[Listed records]
====================
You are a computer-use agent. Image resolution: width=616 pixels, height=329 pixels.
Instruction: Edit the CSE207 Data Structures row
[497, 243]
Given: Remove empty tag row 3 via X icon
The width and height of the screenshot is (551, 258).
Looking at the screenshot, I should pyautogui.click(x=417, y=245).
====================
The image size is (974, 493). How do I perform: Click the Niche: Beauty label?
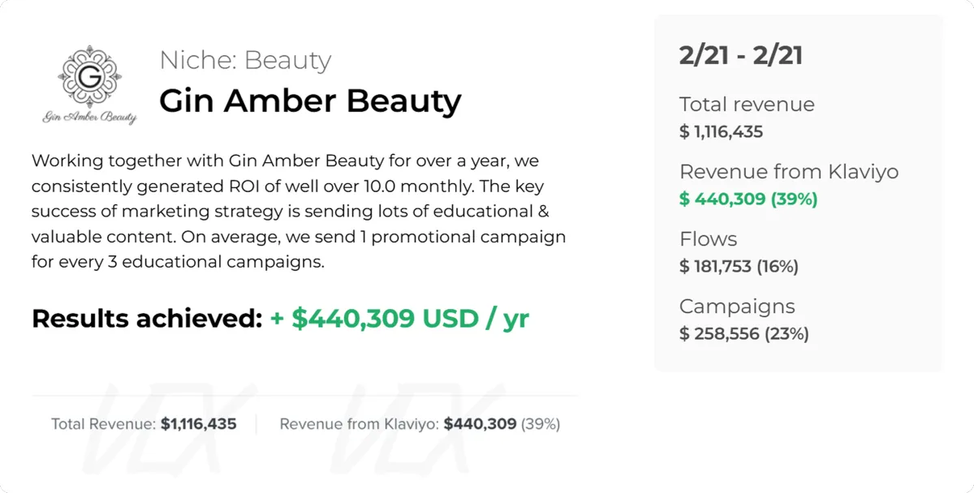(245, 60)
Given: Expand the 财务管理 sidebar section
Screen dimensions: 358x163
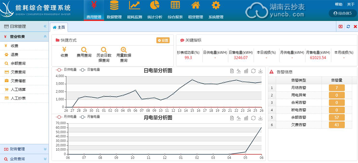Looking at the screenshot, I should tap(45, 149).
====================
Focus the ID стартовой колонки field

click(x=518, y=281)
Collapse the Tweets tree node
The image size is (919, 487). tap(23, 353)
====================
[Assigned task]
Return every line of the entries above that the string "Given" appears in.

[Answer space]
Given: Remove empty tag row 3 via X icon
Given: Expand the 财务管理 sidebar section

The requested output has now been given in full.